When a stranger walks up to your baby and starts talking in a high pitched sing-song manner, “Hi Sweetheart, what a cute little girl you are!” your baby loves it. Many adults naturally approach a baby in this way with a higher pitch, shorter sentences, simpler grammar, and varied pitch with almost a musical quality. Stress and pauses emphasize important words, particularly at the end of a phrase or sentence such as “Let’s go to the beach and pick up some shells.” Once called “motherese,” mothers don’t have a monopoly on this type of talking. It is now referred to as “child-directed speech.” Unlike baby talk, child-directed speech uses simple, grammatically correct sentences and accurate vocabulary words. There are no substitutions of baby words like “ba ba” for blanket or “woofy” for dog.
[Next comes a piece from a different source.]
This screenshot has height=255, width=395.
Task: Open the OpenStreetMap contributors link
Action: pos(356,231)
Parents don’t have to use child-directed speech but it comes naturally to many moms, dads and certainly grandparents, and has its benefits. It not only maximizes communication but also shows affection.
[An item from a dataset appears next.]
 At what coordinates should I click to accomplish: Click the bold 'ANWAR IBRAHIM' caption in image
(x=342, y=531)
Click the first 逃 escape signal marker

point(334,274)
There is evidence that babies actually prefer child-directed speech, since it gains their attention and they take in more language. The size and shape of his outer ear canal cause higher pitches to resonate better so he can actually hear these sounds better when delivered in child-directed speech. A slower cadence is easier for babies to follow since their nervous systems process auditory information slower than adults. Louder speech overcomes the fact that a baby’s hearing is less sensitive than that of adults and the simpler sentence structure and contrasting pitch and loudness levels allow the baby to more easily distinguish parts of speech. Research has shown that when mothers used child-directed-speech, their babies had greater vocabulary and grammatical accuracy than those who did not. In addition, when babies are spoken to this way, they are better able to make fine distinctions between sounds and words. Five-month-olds could only tell the difference between the pretend words “marana” and “malana” when spoken to in child-directed-speech. The two sounds, l and r, that differ in the words, are very similar acoustically and hard to distinguish. Babies spoken to in child-directed speech obviously have the advantage of hearing finer differences in sounds that differentiate words.